- **Task goal**: A word-for-word copy of the records that follow is needed, with every picture omitted.
[[ Supplied data, beginning ]]
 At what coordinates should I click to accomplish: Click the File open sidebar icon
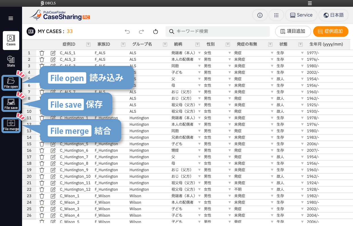click(x=11, y=83)
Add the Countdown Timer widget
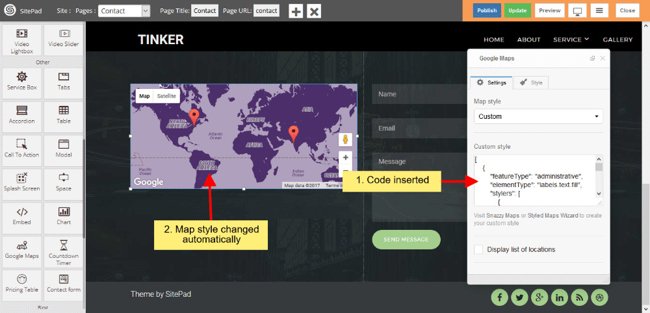This screenshot has height=313, width=650. 64,249
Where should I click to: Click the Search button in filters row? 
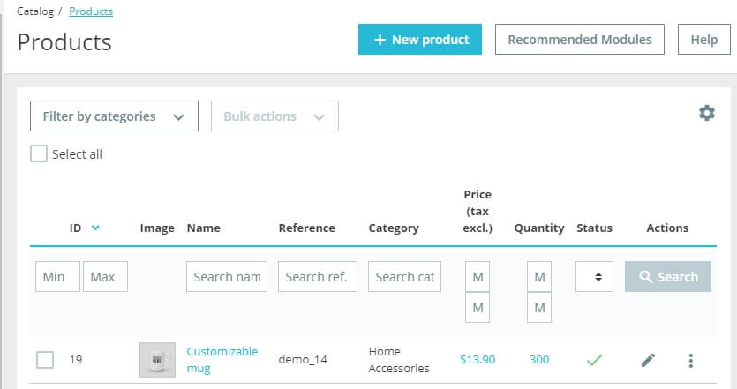tap(667, 277)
[[ Supplied data, end ]]
- **Completed exercise**:
 At what coordinates should I click to accomplish: Click the File open sidebar icon
click(x=11, y=83)
Add the Countdown Timer widget
This screenshot has height=313, width=650. 64,249
Where should I click to: Click the Search button in filters row? 
tap(667, 277)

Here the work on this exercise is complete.